Spring Sale Limited Time Flat 70% Discount offer - Ends in 0d 00h 00m 00s - Coupon code: 70spcl

Databricks Databricks-Generative-AI-Engineer-Associate Databricks Certified Generative AI Engineer Associate Exam Practice Test

Databricks Certified Generative AI Engineer Associate Questions and Answers

Question 1

A Generative Al Engineer is creating an LLM system that will retrieve news articles from the year 1918 and related to a user's query and summarize them. The engineer has noticed that the summaries are generated well but often also include an explanation of how the summary was generated, which is undesirable.

Which change could the Generative Al Engineer perform to mitigate this issue?

Options:

A.

Split the LLM output by newline characters to truncate away the summarization explanation.

B.

Tune the chunk size of news articles or experiment with different embedding models.

C.

Revisit their document ingestion logic, ensuring that the news articles are being ingested properly.

D.

Provide few shot examples of desired output format to the system and/or user prompt.

Question 2

A small and cost-conscious startup in the cancer research field wants to build a RAG application using Foundation Model APIs.

Which strategy would allow the startup to build a good-quality RAG application while being cost-conscious and able to cater to customer needs?

Options:

A.

Limit the number of relevant documents available for the RAG application to retrieve from

B.

Pick a smaller LLM that is domain-specific

C.

Limit the number of queries a customer can send per day

D.

Use the largest LLM possible because that gives the best performance for any general queries

Question 3

A Generative AI Engineer wants to build an LLM-based solution to help a restaurant improve its online customer experience with bookings by automatically handling common customer inquiries. The goal of the solution is to minimize escalations to human intervention and phone calls while maintaining a personalized interaction. To design the solution, the Generative AI Engineer needs to define the input data to the LLM and the task it should perform.
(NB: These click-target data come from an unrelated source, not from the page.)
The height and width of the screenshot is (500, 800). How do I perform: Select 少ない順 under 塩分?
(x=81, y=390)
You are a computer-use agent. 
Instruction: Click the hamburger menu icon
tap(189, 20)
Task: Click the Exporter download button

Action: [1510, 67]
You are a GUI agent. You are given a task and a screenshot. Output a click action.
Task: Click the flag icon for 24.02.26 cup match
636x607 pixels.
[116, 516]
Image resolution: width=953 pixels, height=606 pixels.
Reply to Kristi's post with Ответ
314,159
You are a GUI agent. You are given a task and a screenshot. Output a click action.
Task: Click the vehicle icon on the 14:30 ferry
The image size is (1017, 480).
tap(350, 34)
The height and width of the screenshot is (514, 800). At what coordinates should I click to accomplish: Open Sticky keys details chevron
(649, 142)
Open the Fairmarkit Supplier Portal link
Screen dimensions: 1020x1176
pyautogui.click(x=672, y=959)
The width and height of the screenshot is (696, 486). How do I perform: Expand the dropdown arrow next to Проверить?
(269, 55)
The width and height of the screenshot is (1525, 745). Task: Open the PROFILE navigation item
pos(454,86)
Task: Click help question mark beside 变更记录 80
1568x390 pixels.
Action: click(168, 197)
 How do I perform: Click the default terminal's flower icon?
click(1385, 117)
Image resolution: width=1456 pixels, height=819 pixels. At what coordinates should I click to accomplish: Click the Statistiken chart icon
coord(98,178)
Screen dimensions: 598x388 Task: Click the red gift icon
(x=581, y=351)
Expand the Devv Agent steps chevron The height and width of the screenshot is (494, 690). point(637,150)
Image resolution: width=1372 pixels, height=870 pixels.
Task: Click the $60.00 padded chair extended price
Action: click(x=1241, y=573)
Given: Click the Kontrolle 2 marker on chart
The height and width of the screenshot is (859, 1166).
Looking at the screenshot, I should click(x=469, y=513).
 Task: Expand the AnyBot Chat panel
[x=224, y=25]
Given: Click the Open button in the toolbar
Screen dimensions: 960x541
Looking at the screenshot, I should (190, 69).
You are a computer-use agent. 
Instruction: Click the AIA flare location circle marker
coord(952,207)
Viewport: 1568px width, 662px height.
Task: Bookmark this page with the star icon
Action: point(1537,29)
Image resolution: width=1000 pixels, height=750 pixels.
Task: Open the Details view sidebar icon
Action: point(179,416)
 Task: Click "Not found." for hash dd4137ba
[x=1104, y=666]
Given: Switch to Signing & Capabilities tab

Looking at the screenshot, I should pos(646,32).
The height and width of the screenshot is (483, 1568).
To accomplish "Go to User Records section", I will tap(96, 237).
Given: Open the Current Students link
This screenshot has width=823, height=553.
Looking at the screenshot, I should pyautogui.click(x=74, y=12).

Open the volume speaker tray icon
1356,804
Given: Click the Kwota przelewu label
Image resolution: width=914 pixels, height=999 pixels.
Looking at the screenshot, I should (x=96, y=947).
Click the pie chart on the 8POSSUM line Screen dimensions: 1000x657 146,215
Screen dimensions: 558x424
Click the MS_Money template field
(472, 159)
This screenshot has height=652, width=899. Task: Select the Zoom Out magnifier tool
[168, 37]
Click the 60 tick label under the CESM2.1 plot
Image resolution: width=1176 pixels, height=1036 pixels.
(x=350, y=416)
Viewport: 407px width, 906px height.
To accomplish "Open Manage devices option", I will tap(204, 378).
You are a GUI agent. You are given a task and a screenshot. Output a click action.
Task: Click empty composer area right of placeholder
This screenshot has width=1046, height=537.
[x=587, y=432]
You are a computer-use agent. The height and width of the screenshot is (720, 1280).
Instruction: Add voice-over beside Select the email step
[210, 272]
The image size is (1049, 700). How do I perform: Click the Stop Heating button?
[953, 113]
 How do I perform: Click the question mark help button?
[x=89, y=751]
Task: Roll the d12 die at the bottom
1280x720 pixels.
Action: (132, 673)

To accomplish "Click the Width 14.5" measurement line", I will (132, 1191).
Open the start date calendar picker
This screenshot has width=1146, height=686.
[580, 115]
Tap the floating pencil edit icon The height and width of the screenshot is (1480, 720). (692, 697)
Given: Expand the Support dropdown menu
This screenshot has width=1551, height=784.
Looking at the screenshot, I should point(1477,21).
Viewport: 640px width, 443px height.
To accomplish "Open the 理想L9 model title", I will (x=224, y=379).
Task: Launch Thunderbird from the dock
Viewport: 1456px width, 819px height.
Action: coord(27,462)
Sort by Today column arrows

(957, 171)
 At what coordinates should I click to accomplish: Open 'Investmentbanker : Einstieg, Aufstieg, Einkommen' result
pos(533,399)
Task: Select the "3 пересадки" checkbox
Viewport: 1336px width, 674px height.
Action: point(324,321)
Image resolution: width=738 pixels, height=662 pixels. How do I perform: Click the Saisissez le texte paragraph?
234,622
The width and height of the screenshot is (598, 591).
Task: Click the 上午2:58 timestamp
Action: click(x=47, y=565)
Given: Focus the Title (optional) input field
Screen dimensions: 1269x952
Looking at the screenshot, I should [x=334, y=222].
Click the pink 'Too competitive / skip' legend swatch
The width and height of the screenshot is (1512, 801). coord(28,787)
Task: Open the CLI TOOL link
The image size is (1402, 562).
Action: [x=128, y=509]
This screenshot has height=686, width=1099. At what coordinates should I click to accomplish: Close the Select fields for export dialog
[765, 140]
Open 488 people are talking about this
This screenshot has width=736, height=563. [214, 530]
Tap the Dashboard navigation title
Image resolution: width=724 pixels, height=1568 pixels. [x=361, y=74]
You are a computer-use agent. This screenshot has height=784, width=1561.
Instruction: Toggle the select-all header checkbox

Which input/output pair will support their goal?

Options:

A.

Input: Online chat logs; Output: Group the chat logs by users, followed by summarizing each user’s interactions

B.

Input: Online chat logs; Output: Buttons that represent choices for booking details

C.

Input: Customer reviews; Output: Classify review sentiment

D.

Input: Online chat logs; Output: Cancellation options

Question 4

What is an effective method to preprocess prompts using custom code before sending them to an LLM?

Options:

A.

Directly modify the LLM’s internal architecture to include preprocessing steps

B.

It is better not to introduce custom code to preprocess prompts as the LLM has not been trained with examples of the preprocessed prompts

C.

Rather than preprocessing prompts, it’s more effective to postprocess the LLM outputs to align the outputs to desired outcomes

D.

Write a MLflow PyFunc model that has a separate function to process the prompts

Question 5

A company has a typical RAG-enabled, customer-facing chatbot on its website.

Question # 5

Select the correct sequence of components a user's questions will go through before the final output is returned. Use the diagram above for reference.

Options:

A.

1.embedding model, 2.vector search, 3.context-augmented prompt, 4.response-generating LLM

B.

1.context-augmented prompt, 2.vector search, 3.embedding model, 4.response-generating LLM

C.

1.response-generating LLM, 2.vector search, 3.context-augmented prompt, 4.embedding model

D.

1.response-generating LLM, 2.context-augmented prompt, 3.vector search, 4.embedding model

Question 6

A Generative AI Engineer is creating an agent-based LLM system for their favorite monster truck team. The system can answer text based questions about the monster truck team, lookup event dates via an API call, or query tables on the team’s latest standings.

How could the Generative AI Engineer best design these capabilities into their system?

Options:

A.

Ingest PDF documents about the monster truck team into a vector store and query it in a RAG architecture.

B.

Write a system prompt for the agent listing available tools and bundle it into an agent system that runs a number of calls to solve a query.

C.

Instruct the LLM to respond with “RAG”, “API”, or “TABLE” depending on the query, then use text parsing and conditional statements to resolve the query.

D.

Build a system prompt with all possible event dates and table information in the system prompt. Use a RAG architecture to lookup generic text questions and otherwise leverage the information in the system prompt.

Question 7

A Generative Al Engineer is deciding between using LSH (Locality Sensitive Hashing) and HNSW (Hierarchical Navigable Small World) for indexing their vector database Their top priority is semantic accuracy

Which approach should the Generative Al Engineer use to evaluate these two techniques?

Options:

A.

Compare the cosine similarities of the embeddings of returned results against those of a representative sample of test inputs

B.

Compare the Bilingual Evaluation Understudy (BLEU) scores of returned results for a representative sample of test inputs

C.

Compare the Recall-Onented-Understudy for Gistmg Evaluation (ROUGE) scores of returned results for a representative sample of test inputs

D.

Compare the Levenshtein distances of returned results against a representative sample of test inputs

Question 8

A Generative Al Engineer is responsible for developing a chatbot to enable their company’s internal HelpDesk Call Center team to more quickly find related tickets and provide resolution. While creating the GenAI application work breakdown tasks for this project, they realize they need to start planning which data sources (either Unity Catalog volume or Delta table) they could choose for this application. They have collected several candidate data sources for consideration:

call_rep_history: a Delta table with primary keys representative_id, call_id. This table is maintained to calculate representatives’ call resolution from fields call_duration and call start_time.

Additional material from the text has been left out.